:: WHAT IS BEING ASKED ::
What lines of the data hold the string "Given"? Pull each one out.

*** DATA EXTRACTS Section Begins ***

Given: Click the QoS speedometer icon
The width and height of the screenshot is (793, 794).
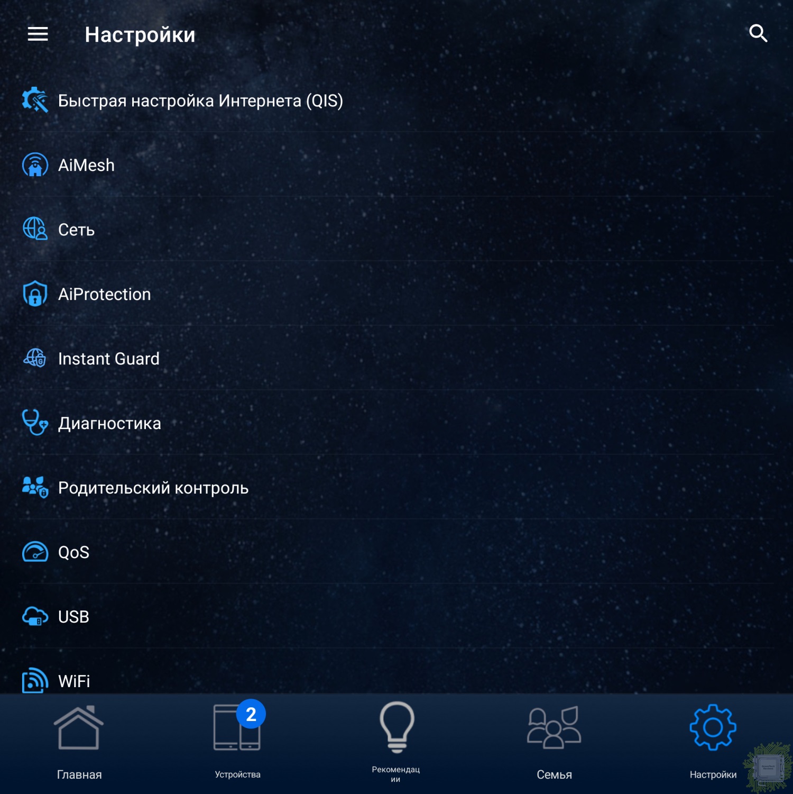Looking at the screenshot, I should [x=35, y=552].
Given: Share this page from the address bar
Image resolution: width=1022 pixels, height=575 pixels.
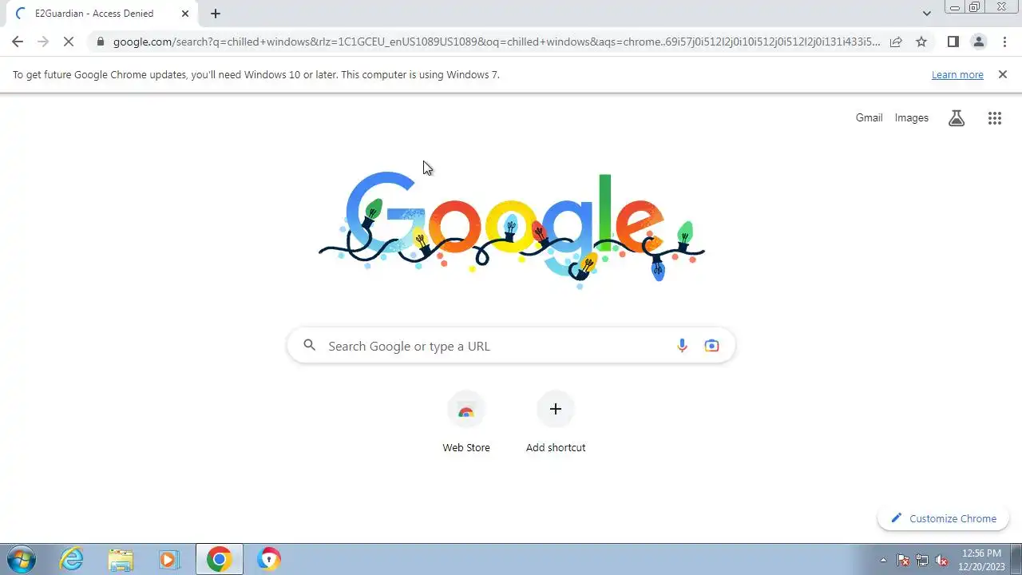Looking at the screenshot, I should [896, 42].
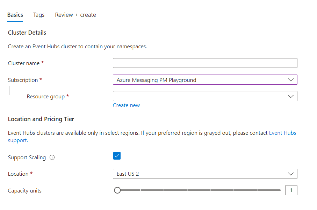The image size is (317, 210).
Task: Click the Capacity units slider handle
Action: point(117,190)
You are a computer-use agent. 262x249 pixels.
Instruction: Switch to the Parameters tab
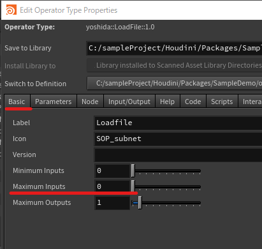click(54, 102)
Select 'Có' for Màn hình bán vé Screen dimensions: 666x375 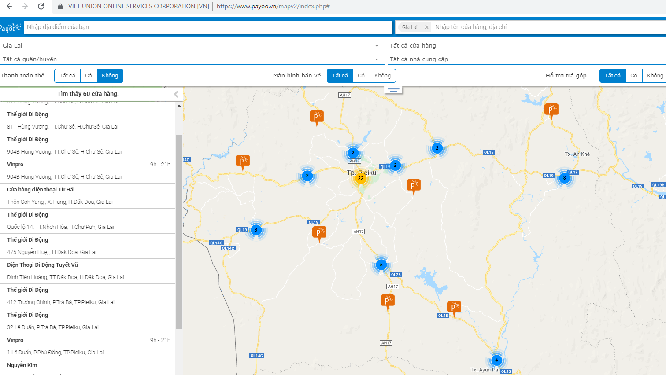[361, 76]
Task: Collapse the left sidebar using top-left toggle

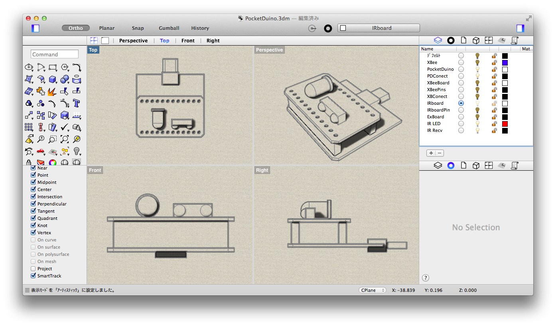Action: pyautogui.click(x=35, y=28)
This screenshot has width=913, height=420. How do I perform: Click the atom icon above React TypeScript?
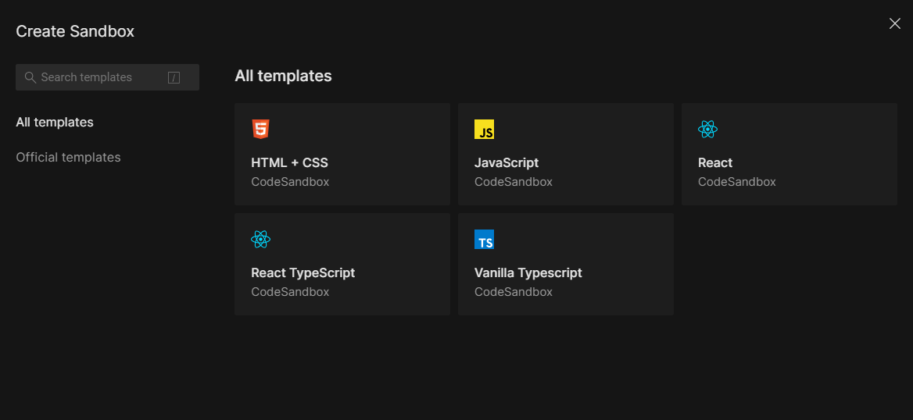(x=261, y=239)
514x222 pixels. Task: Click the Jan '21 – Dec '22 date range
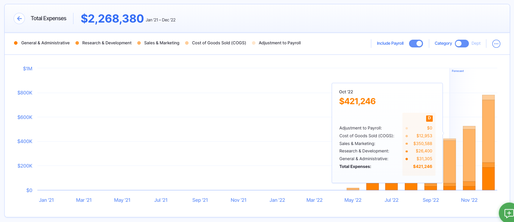(161, 20)
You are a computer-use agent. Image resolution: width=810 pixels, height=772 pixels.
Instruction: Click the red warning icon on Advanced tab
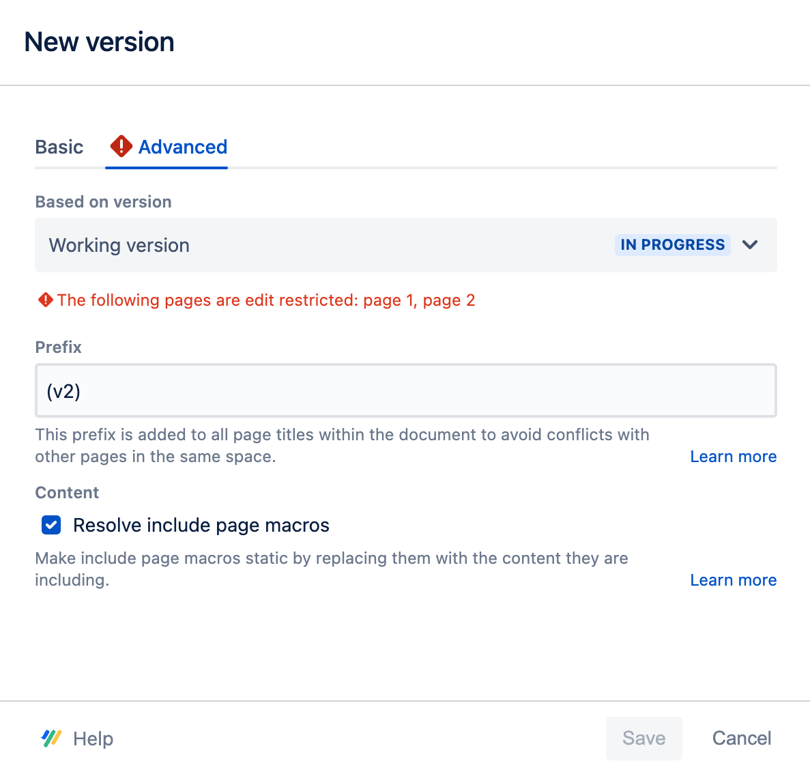(x=120, y=146)
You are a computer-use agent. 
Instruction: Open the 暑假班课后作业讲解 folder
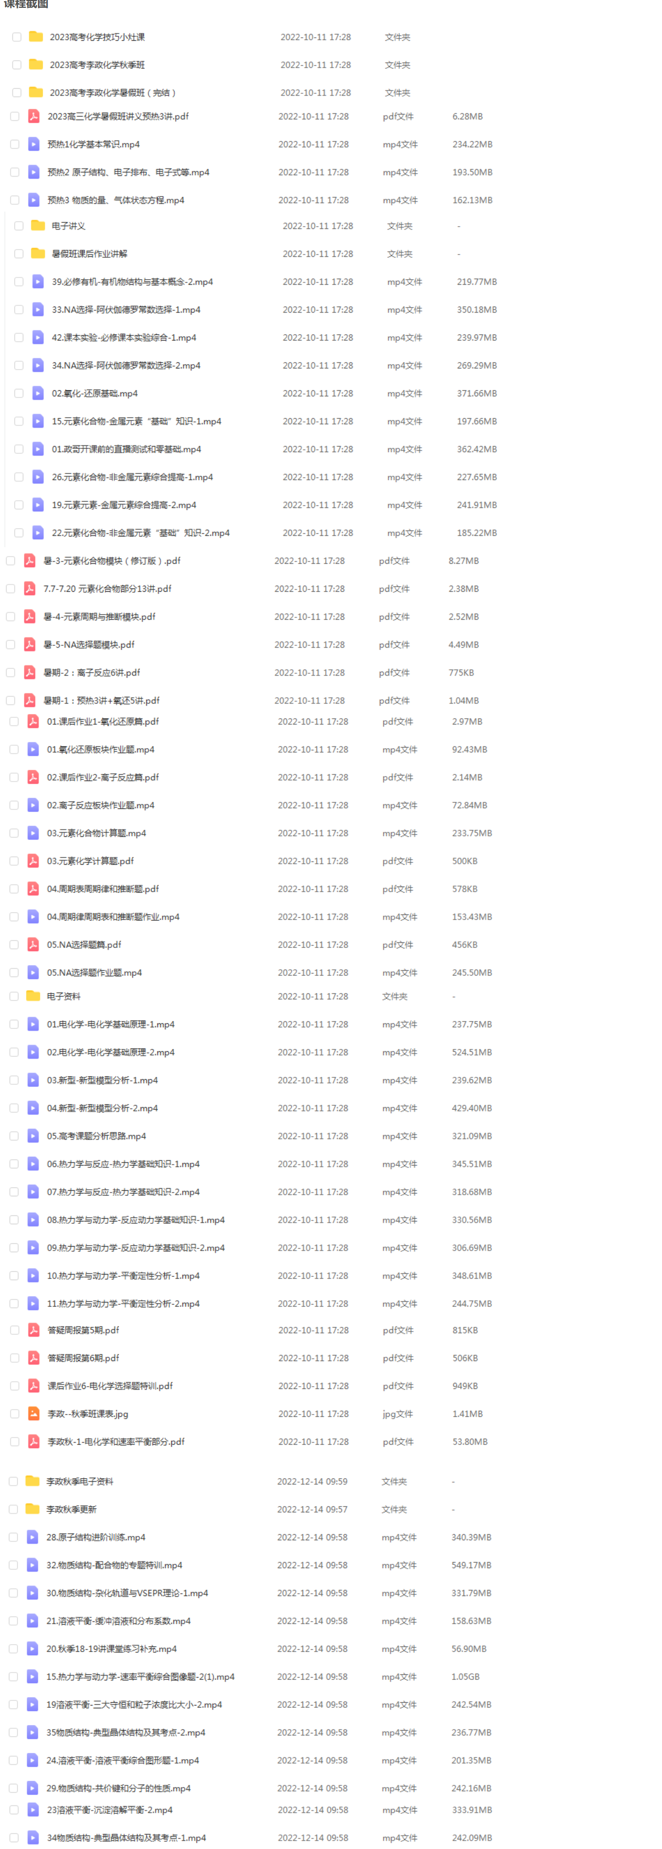click(89, 253)
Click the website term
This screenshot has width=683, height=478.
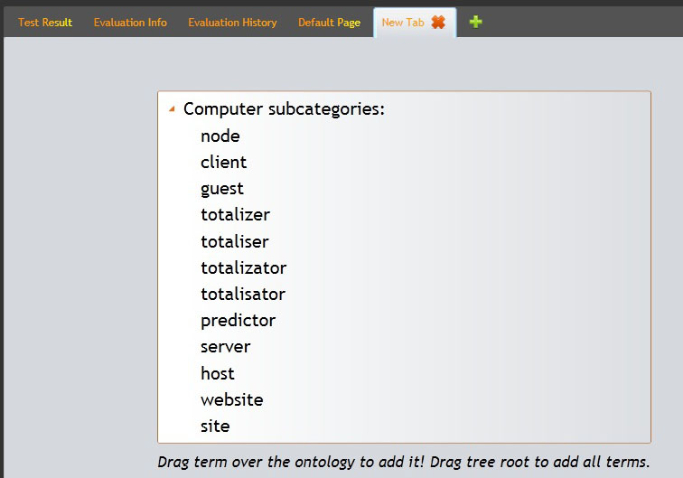[231, 399]
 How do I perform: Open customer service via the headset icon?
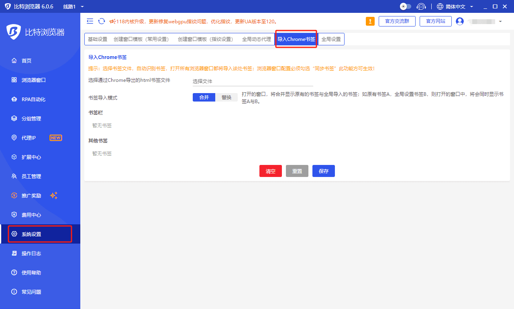421,6
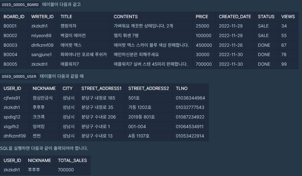Click the 애플워치7 title cell
Screen dimensions: 302x176
(x=83, y=64)
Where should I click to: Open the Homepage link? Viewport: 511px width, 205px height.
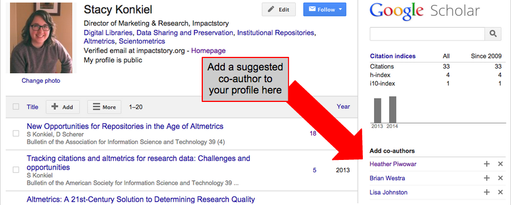click(208, 51)
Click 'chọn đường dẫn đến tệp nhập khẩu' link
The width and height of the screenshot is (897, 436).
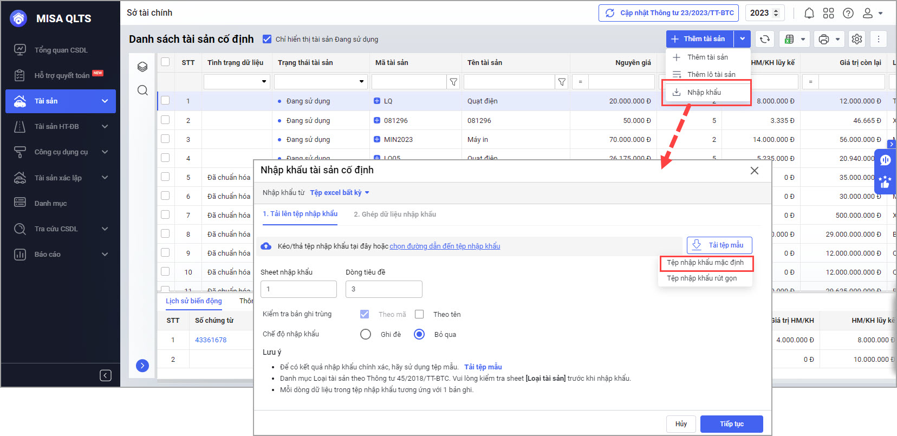coord(445,246)
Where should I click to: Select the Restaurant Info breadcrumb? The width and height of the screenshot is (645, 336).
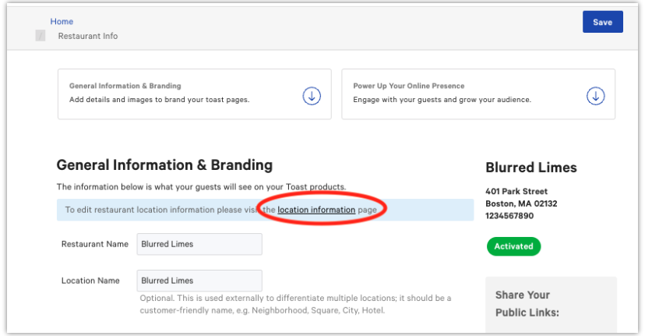click(87, 36)
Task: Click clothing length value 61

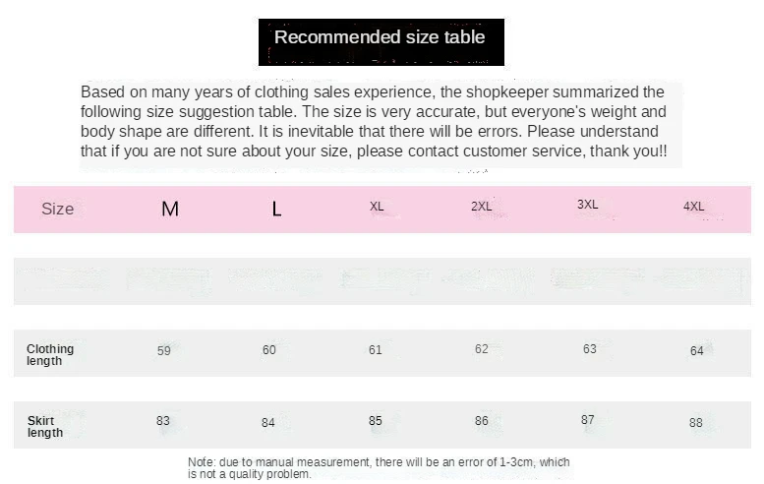Action: pyautogui.click(x=376, y=349)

*** DATA EXTRACTS Section Ends ***

:: SOLVED EXERCISE ::
Given: Click the QoS speedometer icon
Given: Share this page from the address bar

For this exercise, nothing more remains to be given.